Auf dem Gebiet der intravenösen Eisentherapie besteht weiterhin reger Diskussionsbedarf. Wichtig ist es zu klären, welche Erkrankungen von einer Eisentherapie profitieren. Auch sollten für jede Erkrankung unterschiedliche Biomarker für die Definition eines Eisenmangels bestimmt werden. Das ohnehin komplexe Therapiemanagement multimorbider Patienten gestaltet sich dadurch noch um einiges komplexer.
 

Referenzen:
  1. Cabantchik Yoav Prof., Auerbach Michael Prof., Ardehali Hossein PhD, Is IV iron good for anyone? 28. Jahrestagung der European Hematology Association (EHA) in Frankfurt, 8-15 Juni 2023.
  2. Cappellini MD. et al. (2017). Iron deficiency across chronic inflammatory conditions: International expert opinion on definition, diagnosis, and management. Am J Hematol. 2017 Oct;92(10):1068-1078.

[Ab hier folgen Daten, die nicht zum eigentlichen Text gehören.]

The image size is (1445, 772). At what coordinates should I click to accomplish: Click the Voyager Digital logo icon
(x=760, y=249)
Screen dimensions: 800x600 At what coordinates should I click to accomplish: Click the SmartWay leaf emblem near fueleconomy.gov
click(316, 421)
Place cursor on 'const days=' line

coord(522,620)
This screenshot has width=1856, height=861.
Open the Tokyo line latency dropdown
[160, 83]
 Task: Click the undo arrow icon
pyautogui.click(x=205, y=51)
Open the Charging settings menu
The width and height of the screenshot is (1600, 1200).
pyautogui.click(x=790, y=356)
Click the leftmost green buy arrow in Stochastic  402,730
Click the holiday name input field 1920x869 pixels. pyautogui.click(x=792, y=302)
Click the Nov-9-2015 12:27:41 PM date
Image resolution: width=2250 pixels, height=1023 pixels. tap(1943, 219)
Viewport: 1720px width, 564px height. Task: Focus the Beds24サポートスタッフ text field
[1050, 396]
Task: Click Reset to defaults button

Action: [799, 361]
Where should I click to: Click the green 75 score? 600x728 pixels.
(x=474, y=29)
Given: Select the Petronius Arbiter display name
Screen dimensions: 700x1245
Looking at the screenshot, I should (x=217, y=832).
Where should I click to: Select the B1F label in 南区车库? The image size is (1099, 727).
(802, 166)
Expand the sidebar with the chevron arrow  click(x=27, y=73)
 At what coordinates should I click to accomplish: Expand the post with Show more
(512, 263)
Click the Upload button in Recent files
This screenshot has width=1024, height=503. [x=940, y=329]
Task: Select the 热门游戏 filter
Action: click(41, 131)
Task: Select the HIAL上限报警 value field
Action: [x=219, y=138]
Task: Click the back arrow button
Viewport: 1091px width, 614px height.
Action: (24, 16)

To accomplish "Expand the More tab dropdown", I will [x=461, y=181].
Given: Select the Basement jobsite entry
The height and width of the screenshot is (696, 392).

  3. Auerbach M. et al. (2020). Intravenous iron: a framework for changing the management of iron deficiency. Lancet Haematol. 2020 Apr;7(4):e342-e350. 
  4. Blumenstein I. et al. (2021). Newer formulations of intravenous iron: a review of their chemistry and key safety aspects - hypersensitivity, hypophosphatemia, and cardiovascular safety. Expert Opin Drug Saf. 2021 Jul;20(7):757-769. 
  5. Rostoker G. et al. (2016). Iatrogenic Iron Overload in Dialysis Patients at the Beginning of the 21st Century. Drugs. 2016 May;76(7):741-57.